Delivering ease of access
When we talk about accessibility, we traditionally refer to design principles that enable people with disabilities to make use of products with ease – whether that’s a ramp for wheelchair access to a building or computer displays that accommodate users with color blindness. Increasingly, though, technology is delivering the principles of ease of access to real-world challenges.
Take IoT in the home, for example. Connected home products, which are essentially the endpoints in consumer-level IoT networks, are increasingly accessibility-savvy. Smart speaker systems like Amazon Echo and Google Home have voice-activated AI personal assistants.
These devices allow anyone to find information and issue commands to other connected devices by voice, with no physical interaction needed at all. Initially conceived as a convenience, it turns out that this is a powerful accessibility tool for people with all manner of challenges or disabilities.
And this kind of technology is moving out of the home.
Helping navigate difficult terrain
Recently, a partnership among IBM Research, Japan’s Shimizu DCorp, and a real estate developer deployed and tested a precision voice navigation system in Tokyo. The problem the system seeks to solve: Tokyo’s underground is a veritable maze of more than 200 subway stations, myriad shopping centers, and pedestrian walkways that stretches for hundreds of miles.
It’s a challenge for sighted people to navigate, and a nightmare for sight-impaired travelers. So using a smartphone app called NavCog, users talking part in field tests can now navigate around 226,000 square feet of these passageways with audible instructions delivered by an IoT that is built from hundreds of highly accurate navigation beacons, using the same sort of plain language queries that you’d ask Siri – like “Take me to the theater.”
Microsoft has gotten involved in solving accessibility problems with the IoT as well. The company’s Seeing AI app, for example, is trying to take what NavCog does – help people find their way around – and do something similar, just on a much more expansive scale.
Seeing AI narrates what it sees through the smartphone camera for blind users and those with low vision. It can read text aloud, identify certain objects, identify people using facial recognition, describe scenes and locations, and more. It’s a research tool, but it’s actually in the iPhone’s App Store right now.
Scaling up
As we scale up IoTs, our expectations about what kind of accessibility they might offer goes up as well.

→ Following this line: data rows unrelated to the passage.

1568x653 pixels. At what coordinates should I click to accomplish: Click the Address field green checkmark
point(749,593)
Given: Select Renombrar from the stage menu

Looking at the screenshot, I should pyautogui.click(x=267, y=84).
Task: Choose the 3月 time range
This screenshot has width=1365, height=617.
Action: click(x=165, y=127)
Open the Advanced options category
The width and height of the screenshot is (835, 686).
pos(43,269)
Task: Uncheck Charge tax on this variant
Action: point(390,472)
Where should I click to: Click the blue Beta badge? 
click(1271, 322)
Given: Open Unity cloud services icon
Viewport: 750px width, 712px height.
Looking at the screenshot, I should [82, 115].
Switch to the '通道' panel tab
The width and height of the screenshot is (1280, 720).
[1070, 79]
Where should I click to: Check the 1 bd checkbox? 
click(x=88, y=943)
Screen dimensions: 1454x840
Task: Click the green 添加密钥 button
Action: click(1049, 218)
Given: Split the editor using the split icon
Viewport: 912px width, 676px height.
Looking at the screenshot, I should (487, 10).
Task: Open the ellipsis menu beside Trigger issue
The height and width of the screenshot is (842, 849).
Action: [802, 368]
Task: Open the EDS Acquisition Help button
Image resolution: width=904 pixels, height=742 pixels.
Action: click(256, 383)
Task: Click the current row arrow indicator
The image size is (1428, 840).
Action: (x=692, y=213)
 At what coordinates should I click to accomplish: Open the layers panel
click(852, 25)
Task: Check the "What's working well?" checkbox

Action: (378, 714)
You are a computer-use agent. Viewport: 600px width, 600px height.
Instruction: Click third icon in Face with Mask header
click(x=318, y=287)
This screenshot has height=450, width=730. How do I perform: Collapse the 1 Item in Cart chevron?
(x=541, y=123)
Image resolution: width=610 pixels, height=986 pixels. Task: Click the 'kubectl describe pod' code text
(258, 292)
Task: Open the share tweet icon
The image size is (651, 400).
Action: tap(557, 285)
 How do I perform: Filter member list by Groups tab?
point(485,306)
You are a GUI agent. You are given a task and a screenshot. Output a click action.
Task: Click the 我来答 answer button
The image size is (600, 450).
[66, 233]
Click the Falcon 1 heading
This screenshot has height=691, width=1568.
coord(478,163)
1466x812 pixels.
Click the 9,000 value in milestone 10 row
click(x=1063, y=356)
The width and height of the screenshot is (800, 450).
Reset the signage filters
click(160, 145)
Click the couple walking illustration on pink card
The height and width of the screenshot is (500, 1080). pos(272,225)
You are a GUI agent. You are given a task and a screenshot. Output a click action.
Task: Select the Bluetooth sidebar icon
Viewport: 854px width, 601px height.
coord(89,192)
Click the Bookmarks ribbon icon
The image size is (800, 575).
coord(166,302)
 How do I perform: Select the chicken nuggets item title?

IoT smart buildings, for example, can “bake in” voice-enabled technology that lets people with various kinds of disabilities perform common tasks (like lighting and environmental controls, as well as locking and unlocking doors) far more easily. Residents with significant medical needs might come to rely on the IoT to help them take medication, send medical data and diagnostics to caregivers, and more.
Already, for example, healthcare facilities in Singapore use connected devices in home IoTs to automatically collect personal health information about elderly assisted care patients and send it to their doctors.
The future of IoT is a very promising one for improving ease of access for everyone.